The annual inflation rate in September accelerated its fall, reaching 11.9% compared to the same figures last year, with one of the steepest monthly decreases since its peak. 

The inflation rate fell 1.3% compared to the 13.2% inflation in August this year. This is not the most rapid decrease – inflation dropped by 1.6% during May-June – but ranks second in the overall deceleration pace figures. 

Ukraine’s State Statistics Service estimated core inflation in September 2025 to be at 11% year-over-year, according to the report released by Ukraine’s State Statistics Service. In August, it was 11.4%

Unlike the overall inflation, core inflation – the benchmark that excludes volatile prices that can distort the picture of overall price stability – is decelerating at a much slower, though steady pace. 

Fruits and vegetables remained the key decelerating factor, thanks to the new harvests, though meat and fish showed an upward trend. Prices for clothes started accelerating after a trend for price reductions. Meanwhile, prices for services in healthcare and education increased by 12.4% and 0.8% respectively. Restaurants, hotels and services also increased by 0.8%-1.2%. 

Harvest supply expands, curbing price growth

Both headline and core inflation slowed in September for the fourth consecutive month, in a wide range of components, primarily food, the National Bank of Ukraine (NBU), wrote in its October 2025 Macroeconomic and Monetary Review.

Fruit and vegetable prices – one of the key contributors to higher inflation in Ukraine over the last year alongside war-caused energy costs and labor shortage – fell by 11.8% and 10.6% respectively in September compared to August

The increased supply of new-harvest agricultural products significantly curbed inflation, driving down prices for both raw and processed foods, NBU wrote. 

Sugar decreased by 1.5%, eggs became more expensive by 2.9%. 

Rail passenger transport fares decreased by 0.7%.

The price of telecommunication services stopped rising after an increase in mobile service tariffs, showing a 0.1% fall. 

Despite the upcoming harsh winter and strikes on energy facilities, prices for electricity and gas remained unchanged, as government-imposed tariff caps prevented them from rising.

But the energy factor pressing inflation last year – increased purchases of energy equipment for business to survive Russia’s war-caused blackouts and surviving through a 60% increase of electricity in the second half of 2024 – no longer impacts inflation. 

Clothing and education lead upward trends

However, fundamental price pressures remained significant, particularly due to imbalances in the labor market, according to the NBU October 2025 Macroeconomic and Monetary Review.

After a steady trend of deceleration, clothes and footwear prices increased by 8.2% compared to August 2025, with clothing up 9.1% and footwear up 7.3%.

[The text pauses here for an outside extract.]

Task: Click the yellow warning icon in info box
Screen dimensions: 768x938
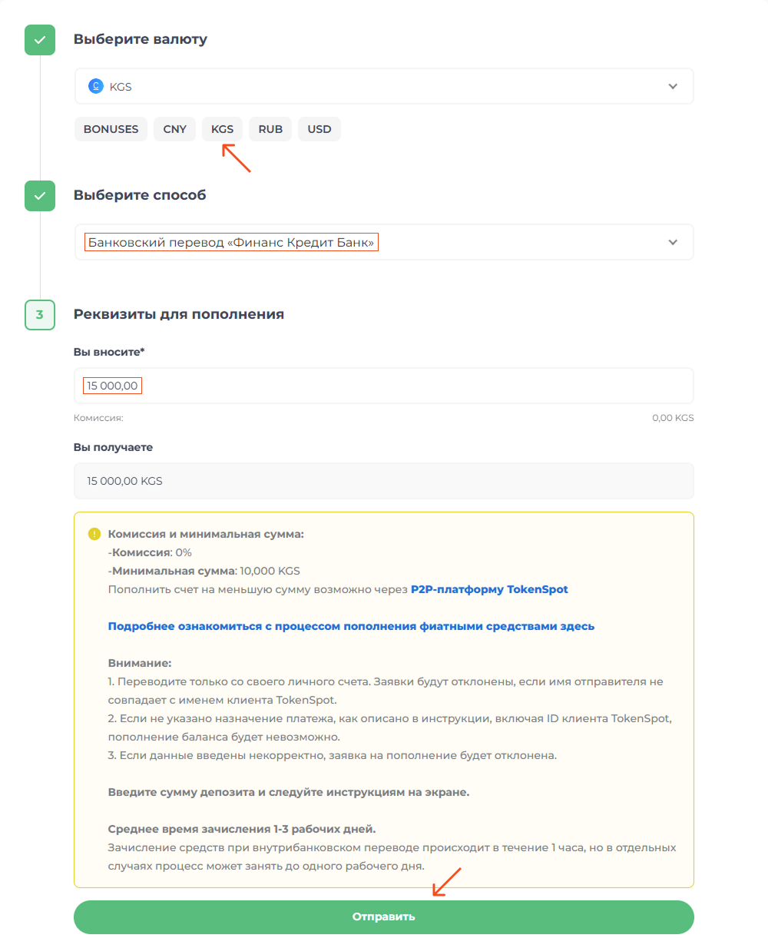Action: (94, 534)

Education services rose sharply by 12.4%, including higher education by 16.8% and secondary education by 8.5%.

Prices for pork fat, sunflower oil, fish and fish products, dairy products, meat and meat products, grain processing products, non-alcoholic beverages, bread, and butter increased by up to 4%.

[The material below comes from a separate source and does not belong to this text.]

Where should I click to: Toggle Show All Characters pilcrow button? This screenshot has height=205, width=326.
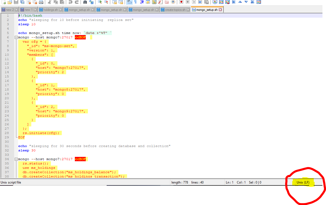(135, 2)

Prices for alcoholic beverages and tobacco products rose by 1.2%, including a 1.4% rise for tobacco products and a 1.0% rise for alcoholic beverages.

In 2025, excise goods rose in price following tighter controls on shadow supply, a higher minimum retail price for wine, introduced on Dec. 1, 2024, and new tax rules for tobacco manufacturers and importers effective March 25, 2025, NBU wrote. 

Inflation in Ukraine started decelerating from its 15.9% peak in May, even though it has been quite sticky

An energy deficit, migration and workforce deficit – all results of devastating Russian military actions against Ukraine, especially strikes in the fourth quarter of 2024 – caused businesses to pay more for electricity and talent acquisition and pass these costs on to consumers. After electricity prices for Ukraine’s business increased by 60%, the war-torn economy experienced additional pressure on prices, caused by drought in 2024.

It caused a chain reaction of price increases in raw food products, processed food products, and the cost of meals Ukrainians eat outside their homes. Prices of raw food products also impacted the rising costs of livestock feed, fueling prices of livestock products.

But for now, the cycle of rising inflation seems to be attenuating. That could change if Russia strikes on Ukraine’s energy infrastructure cause another spike.